• Provided data
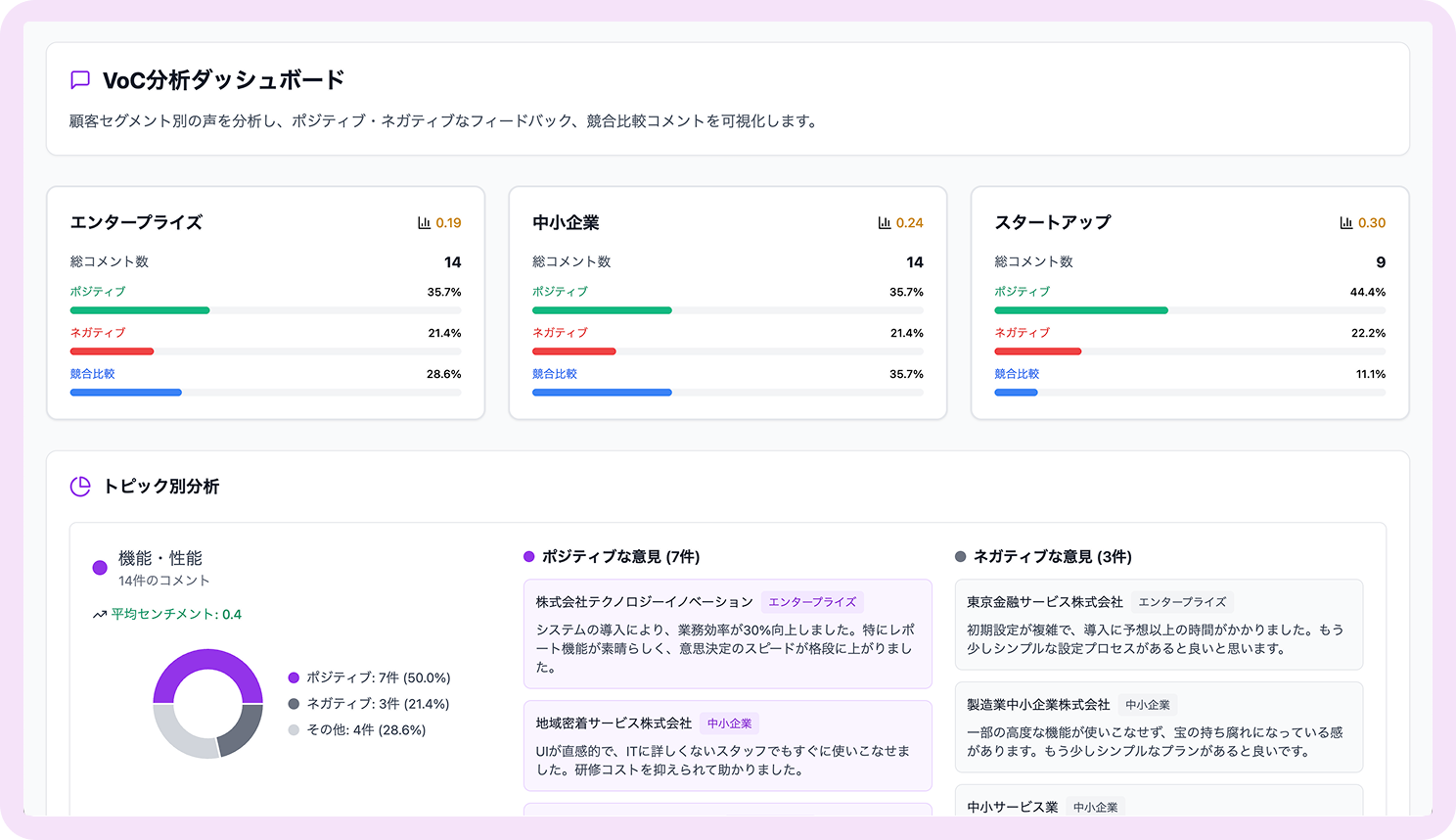Viewport: 1456px width, 840px height.
Task: Click the pie chart icon beside トピック別分析
Action: pyautogui.click(x=80, y=487)
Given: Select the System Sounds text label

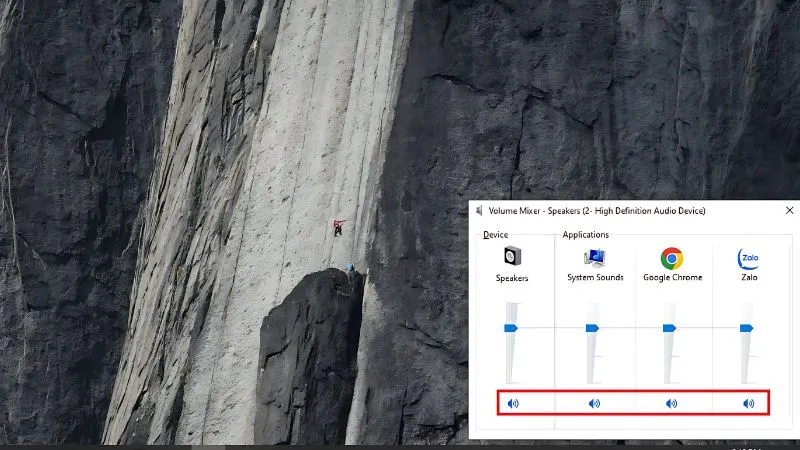Looking at the screenshot, I should 595,278.
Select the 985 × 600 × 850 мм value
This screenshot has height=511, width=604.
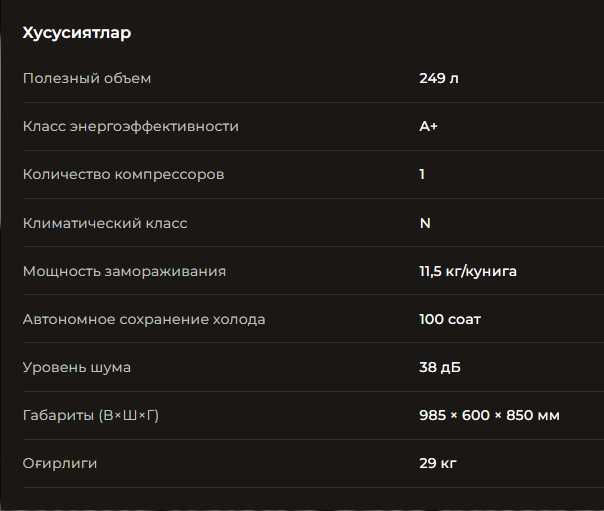(489, 415)
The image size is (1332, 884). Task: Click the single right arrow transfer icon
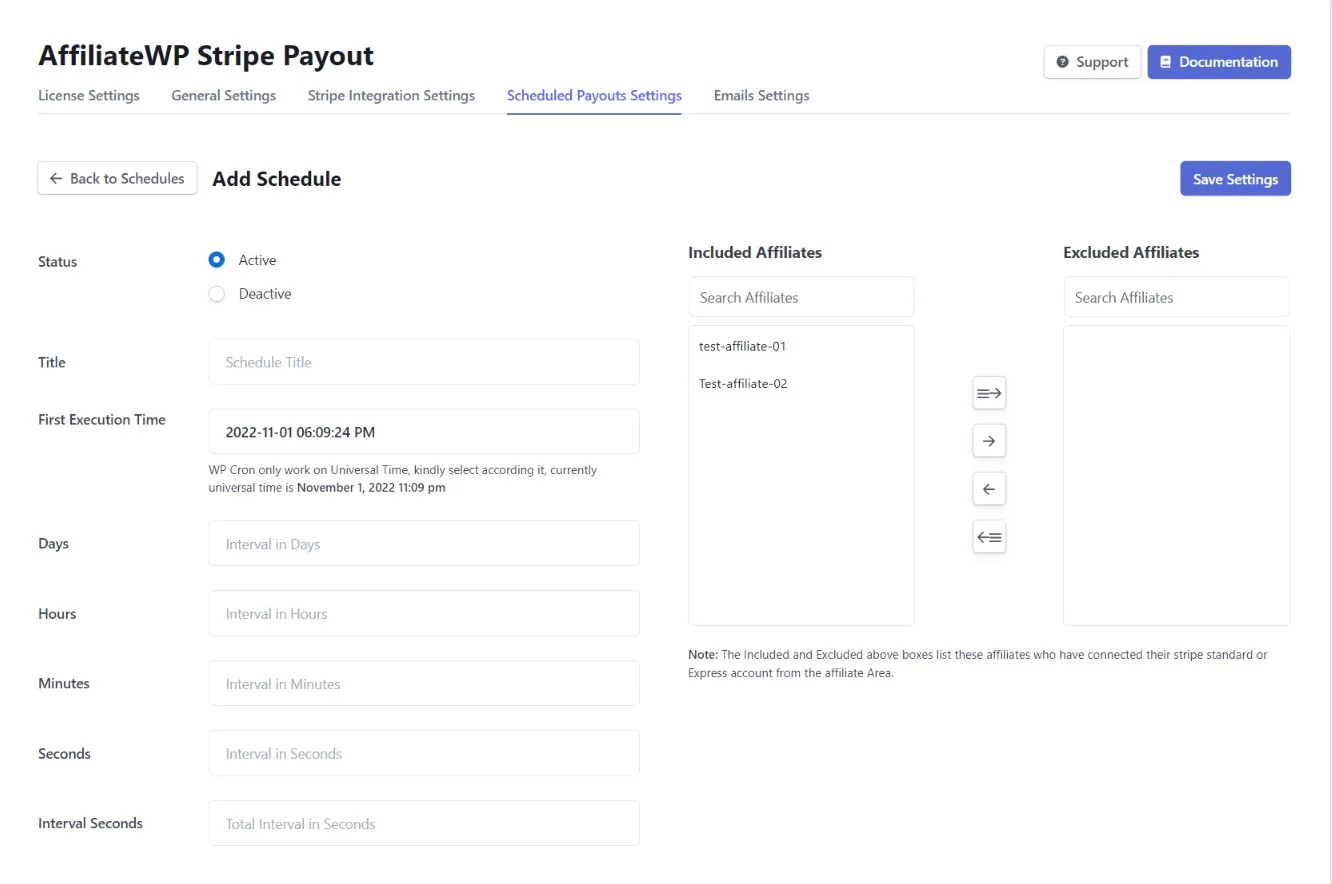point(988,440)
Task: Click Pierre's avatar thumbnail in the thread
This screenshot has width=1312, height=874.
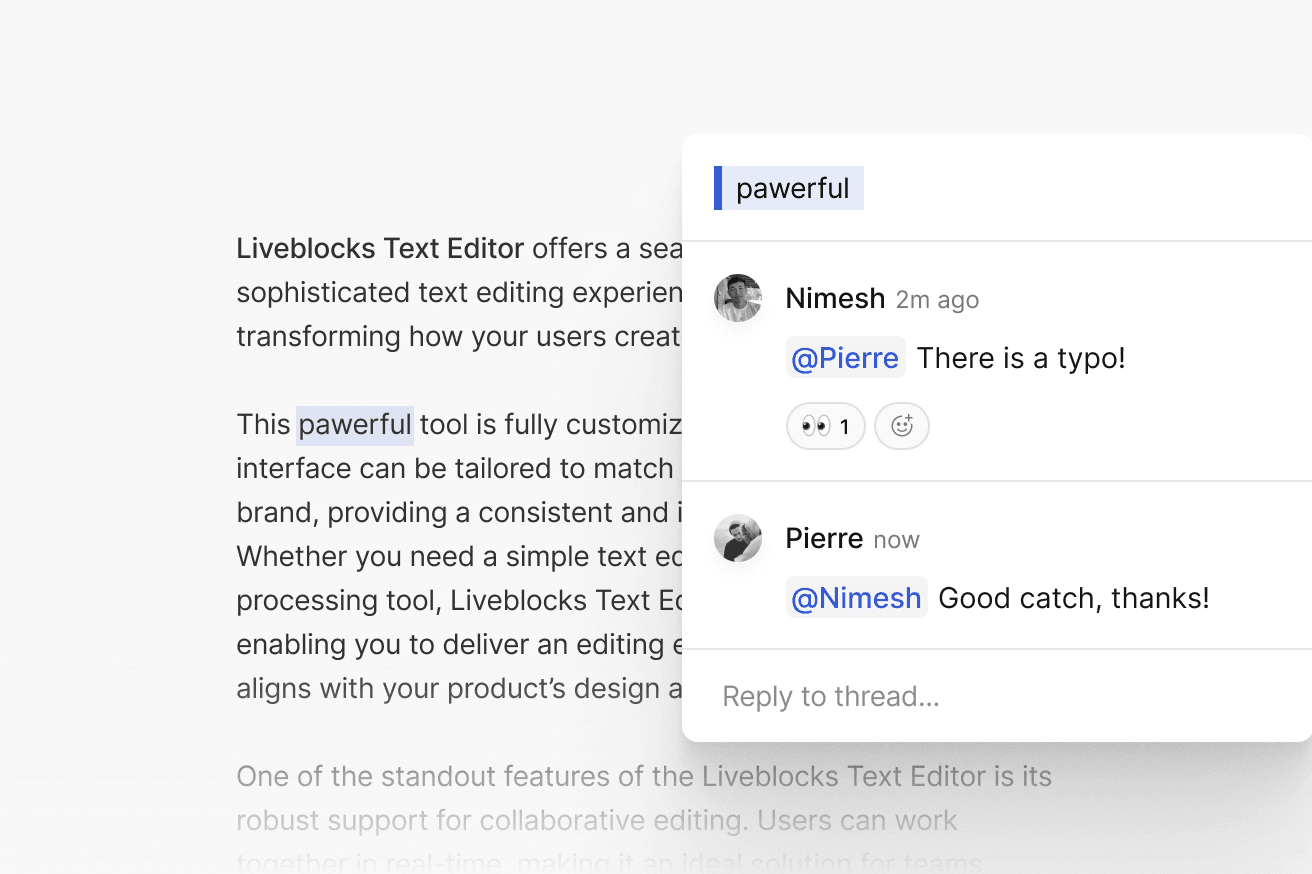Action: tap(737, 538)
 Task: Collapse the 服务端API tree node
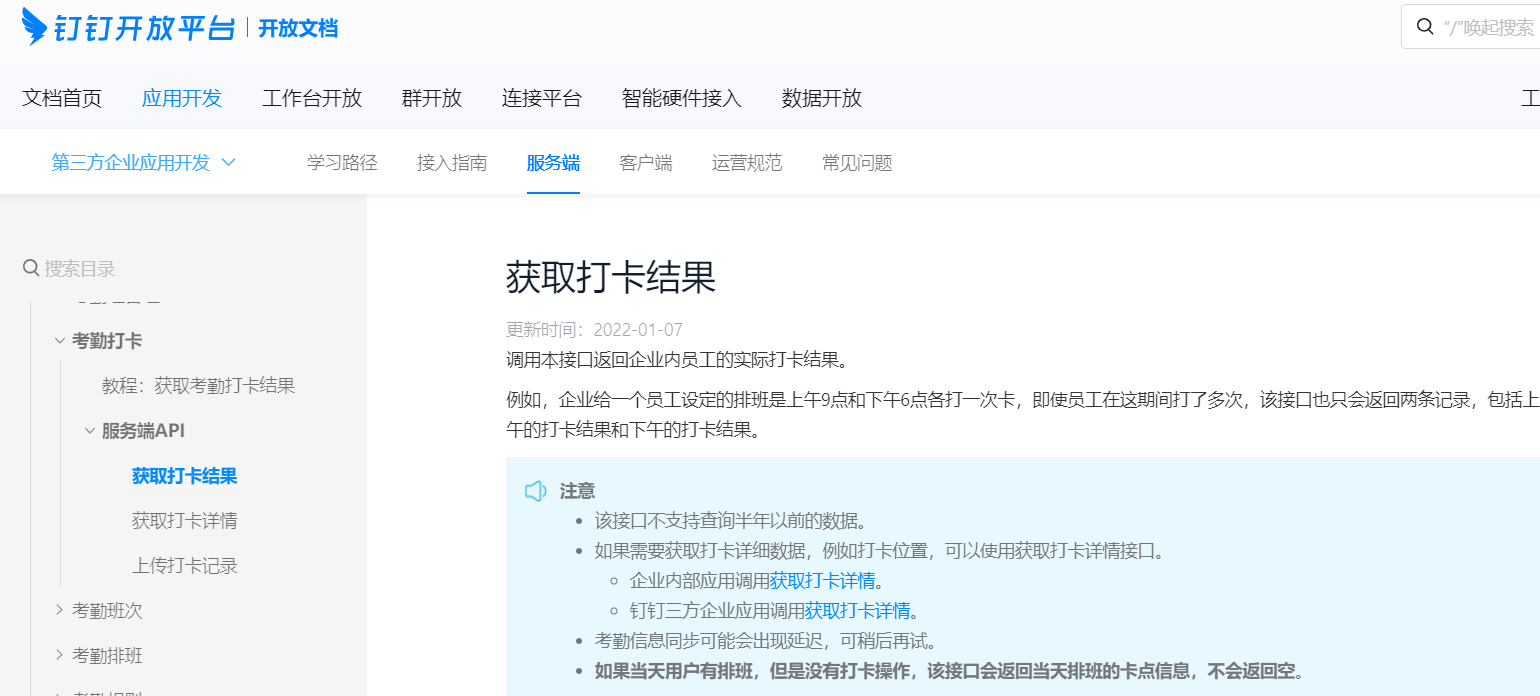click(x=90, y=431)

• Work item
All that should appear in the response is the run of lines from the one with "Select the 985 × 600 × 850 мм value" through the final line of the records, restated exactly, with pictures omitted.

• Completed task
Select the 985 × 600 × 850 мм value
This screenshot has height=511, width=604.
(489, 415)
The image size is (1332, 884). Task: Click the single right arrow transfer icon
point(988,440)
Task: Click Pierre's avatar thumbnail in the thread
This screenshot has width=1312, height=874.
Action: tap(737, 538)
 Task: Collapse the 服务端API tree node
click(x=90, y=431)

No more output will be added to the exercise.